The frame of research of our research project encompasses four individual projects and six general questions. In the next posts in this blog we will provide some first answers. We will begin with the general questions.
3) In which social circumstances can traditional law be observed?
When entering a Svan village you certainly not step into a kind of autonomous territory with its own law. State law is, especially since the beginning of the presidency of Saakashvili in 2004, present everywhere. But there is a general opinion that all affairs on a regional level which only affect village life (conflicts in the neighbourhoods, family problems in regard to weddings, small land conflicts, fights etc.) have to be treated inside of the village. This is also respected by the local regional government. The villages in the region, and not only the Svan ones, are all Armenian, Azeri, Greek or Georgian micro cosmoses which live a life apart.

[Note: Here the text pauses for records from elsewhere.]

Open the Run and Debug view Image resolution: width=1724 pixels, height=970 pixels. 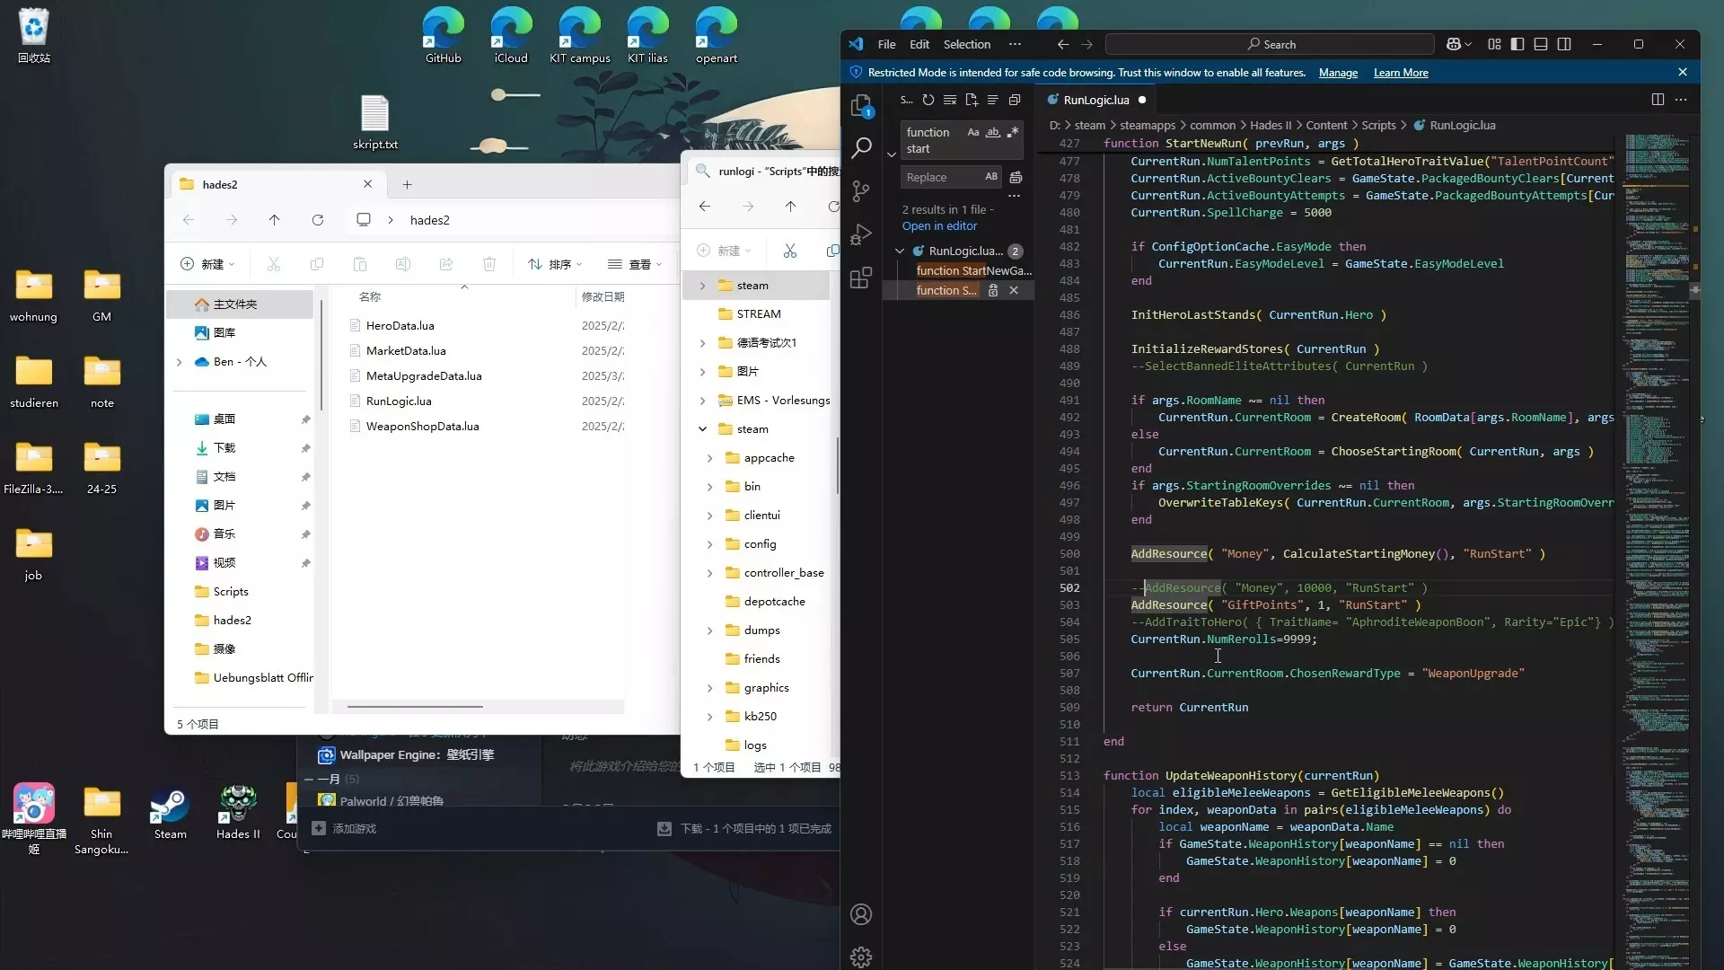click(x=860, y=234)
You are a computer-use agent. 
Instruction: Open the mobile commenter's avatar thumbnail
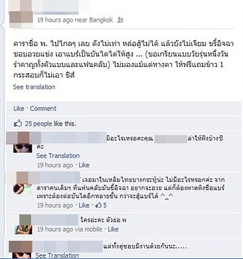point(23,230)
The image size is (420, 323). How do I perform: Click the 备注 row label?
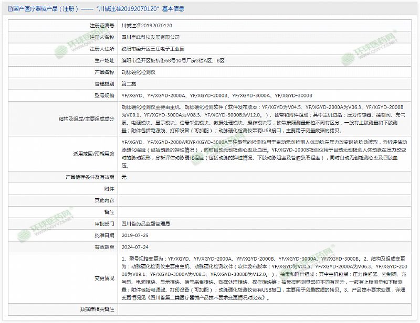109,212
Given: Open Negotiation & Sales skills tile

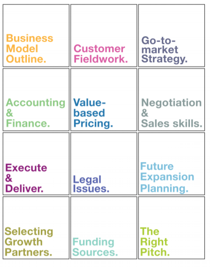Looking at the screenshot, I should pyautogui.click(x=172, y=100).
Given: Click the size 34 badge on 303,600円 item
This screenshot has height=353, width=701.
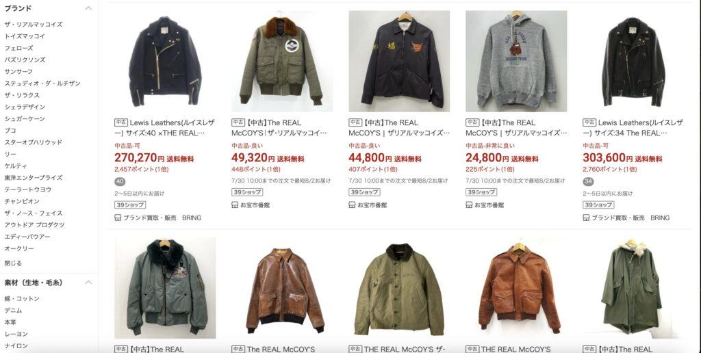Looking at the screenshot, I should click(x=588, y=181).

Local strategies of conflict mediation are most likely to be found in every of this villages, but the Svan have also this ideology of traditional law that they supposedly practiced “since the old times”. In more difficult cases, e.g. if there are casualties after a car accident, the state would interfere without hesitating. Cases are brought to court and judged without reference to any cultural tradition. But it is interesting to note that even if a conflict was treated in court an extra court mediation of the conflict is very likely to happen. Conflicts create a kind of “imbalance”, i.e. a loss of something (a victim in a car accident), and a mere punishment of the culprit is not considered enough but has to be supported by a today rather symbolic compensation of the loss.